__Stored records__
◆ ◆ ◆ ◆

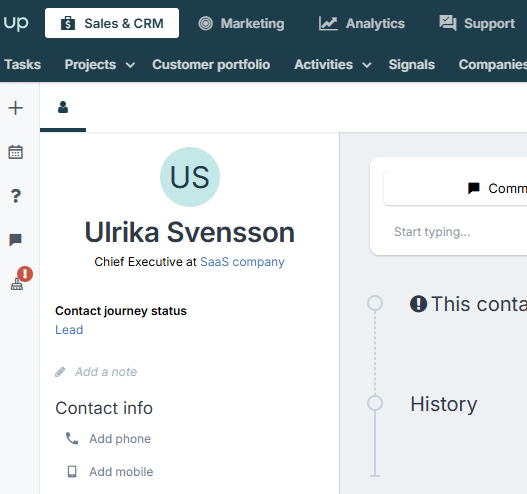Open the SaaS company link
This screenshot has height=494, width=527.
242,262
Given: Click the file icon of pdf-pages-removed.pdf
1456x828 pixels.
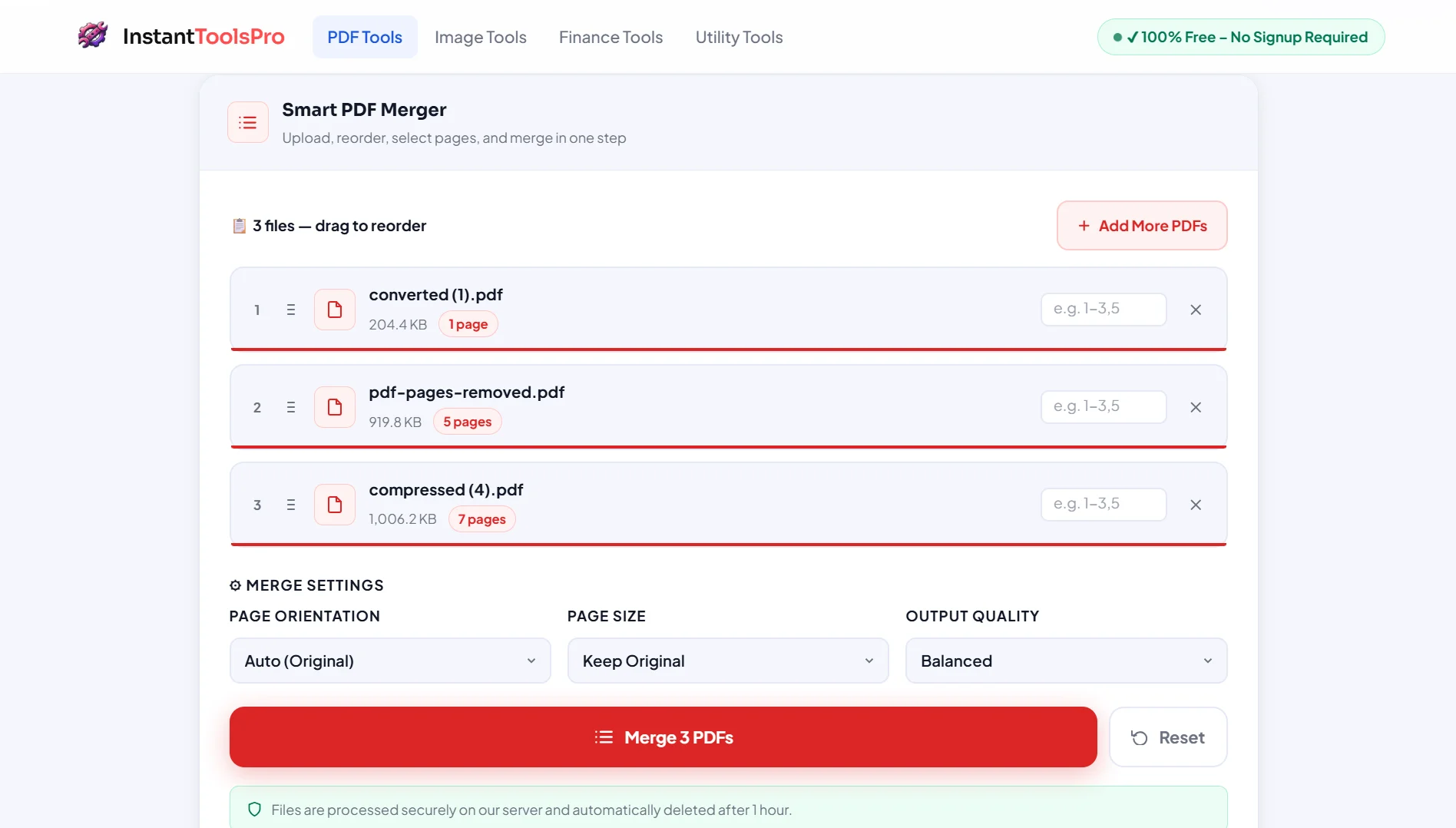Looking at the screenshot, I should [335, 407].
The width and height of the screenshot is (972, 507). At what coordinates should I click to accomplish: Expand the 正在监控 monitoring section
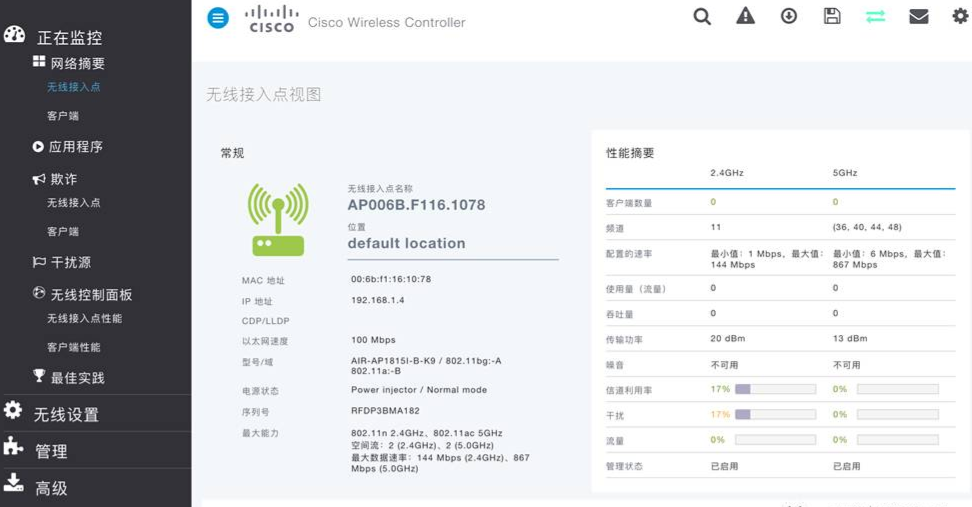pos(68,38)

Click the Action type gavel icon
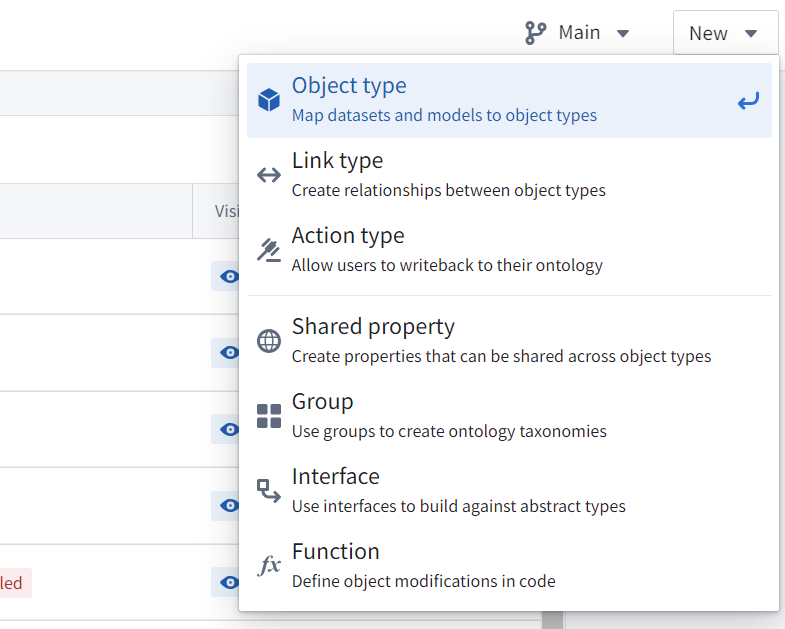(x=269, y=250)
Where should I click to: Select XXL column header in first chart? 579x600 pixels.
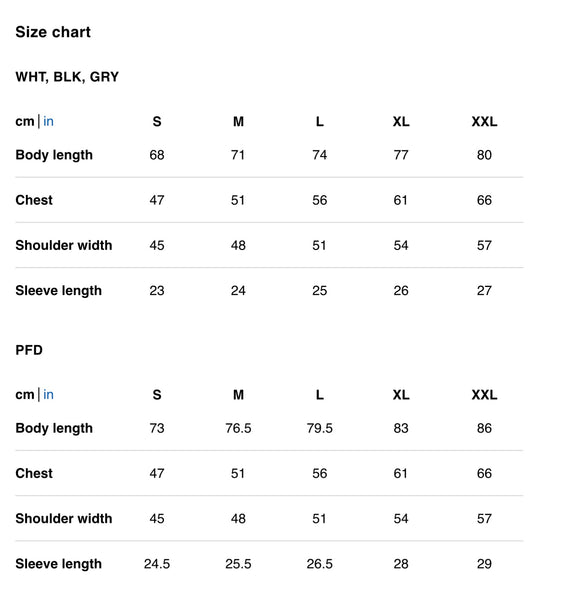(x=484, y=122)
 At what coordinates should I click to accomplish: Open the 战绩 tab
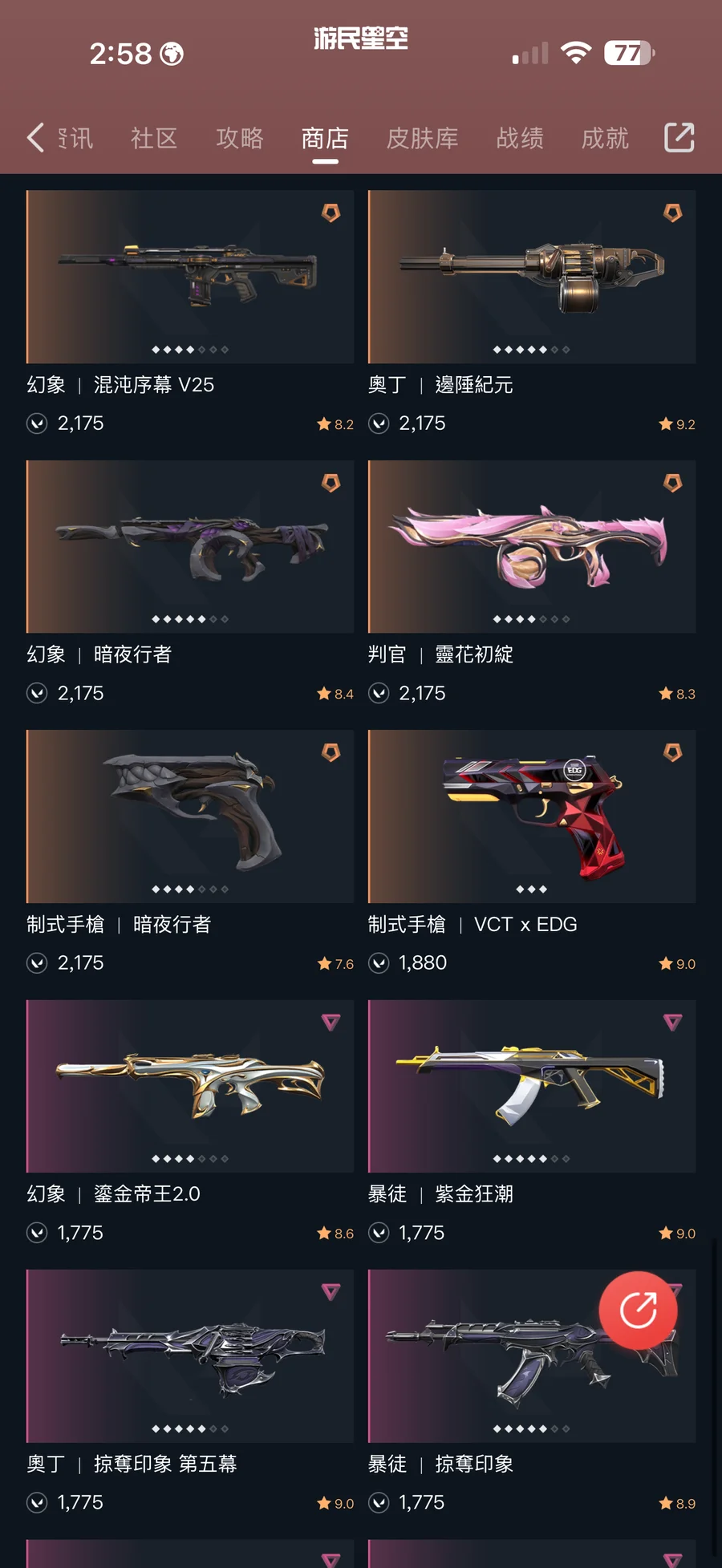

◆ ◆ ◆ ◆

__Task requirements__
Your answer must be an exact copy of the lines from the one with "The width and" through the final line of the data, both included, without any pictures.

__Response__
The width and height of the screenshot is (972, 507). At what coordinates should I click to accomplish: Expand the 正在监控 monitoring section
pos(68,38)

Click the Action type gavel icon
(x=269, y=250)
Where should I click to: Select XXL column header in first chart? 579x600 pixels.
(x=484, y=122)
 At what coordinates should I click to accomplish: Open the 战绩 tab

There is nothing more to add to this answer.